# START OF SELECTED PASSAGE

The Supreme Court ruled it unconstitutional for states to prohibit same-sex marriage on Friday, marking a monumental victory in the decades-long struggle for gay rights.
In a 5-4 decision, Justice Anthony Kennedy joined with the four liberal Justices—Ruth Bader Ginsburg, Stephen Breyer, Elena Kagan, and Sonia Sotomayor—to find that the 14th Amendment, which guarantees "equal protection of the laws," required states to give same-sex couples the same rights as straight couples.
"No union is more profound than marriage, for it embodies the highest ideals of love, fidelity, devotion, sacrifice, and family," the justices wrote. "[The petitioners] ask for equal dignity in the eyes of the law. The Constitution grants them that right."
The four conservative justices—Chief Justice John Roberts, Samuel Alito, Antonin Scalia, and Clarence Thomas—dissented, writing four separate dissents.
It is an outcome that would have been unthinkable just 10 years ago, when only Massachusetts performed same-sex marriage. But today, when all but 13 states perform same-sex marriage ceremonies, the Court's decision was widely expected.
While the Court's decision applies nationwide, it may only take effect immediately in the four states covered in the case: Ohio, Kentucky, Tennessee, and Michigan. Officials in some counties in the other nine states that previously banned same-sex marriage—such as Austin, Tex.'s Travis County and Lincoln, Neb.'s Lancaster County—are granting marriage licenses this morning, while others are delaying.
LGBT Americans still face discrimination in employment and housing across most of the country, as well as higher rates of violence, mental illness, and suicide, and LGBT people of color are especially affected. The struggle for equality is far from over.
But nationwide same-sex marriage will make a real difference in the lives of thousands of gay couples and their families, who are now entitled to the same protections that heterosexual couples are. It’s also a symbolic victory, finally giving governmental recognition to what for many people is the most important relationship in their lives.
"Today we can say in no uncertain terms that we've made our union a little more perfect," President Obama said in a televised statement from the Rose Garden, calling the court's decision "justice that arrives like a thunderbolt."

# END OF SELECTED PASSAGE

WRITTEN REQUEST A:
According to the article on the same-sex marriage ruling, which four states are covered in the case?
WRITTEN REQUEST B:
Continue the article on the same-sex marriage ruling, starting after its last sentence.
The rows that come next are drawn from a different source.

# START OF MATERIAL

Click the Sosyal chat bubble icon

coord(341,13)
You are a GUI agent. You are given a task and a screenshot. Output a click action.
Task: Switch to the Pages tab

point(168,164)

# END OF MATERIAL

TASK RESPONSE A:
Ohio, Kentucky, Tennessee, and Michigan.

TASK RESPONSE B:
The decision comes after 50 years of activism, from the Stonewall Riots in June 1969 to a political and legal campaign for marriage equality over the last decade. It is "another shining example of America living up to its ideals and another testament to the American idea that if we all do our part and do our work, we can make a more perfect union," Evan Wolfson, the executive director of advocacy group Freedom to Marry, told Fusion.
Obergefell v. Hodges, the specific case in question, joins other cases like Brown v. Board of Education, Roe v. Wade, and Loving v. Virginia in the pantheon of Supreme Court decisions that have pushed America toward a more just, equitable future.
It owes the most, perhaps, to Loving v. Virginia, the 1967 case which legalized interracial marriages. "Freedom to marry has long been recognized as one of the vital personal rights essential to the orderly pursuit of happiness by free men," Chief Justice Earl Warren wrote in that decision.
Jim Obergefell, the plaintiff who the case is named for, sued Ohio after his name was not included as the surviving spouse on the death certificate of his husband, John Arthur. His case was combined with three others for the Court's decision.
The Court had been building up to this decision for several years, notably with the 2013 decision in United States v. Windsor that struck down a federal law prohibiting the recognition of same-sex marriages. That decision provided the momentum for a number of legal challenges to state bans, challenges affirmed by the Court's decision today.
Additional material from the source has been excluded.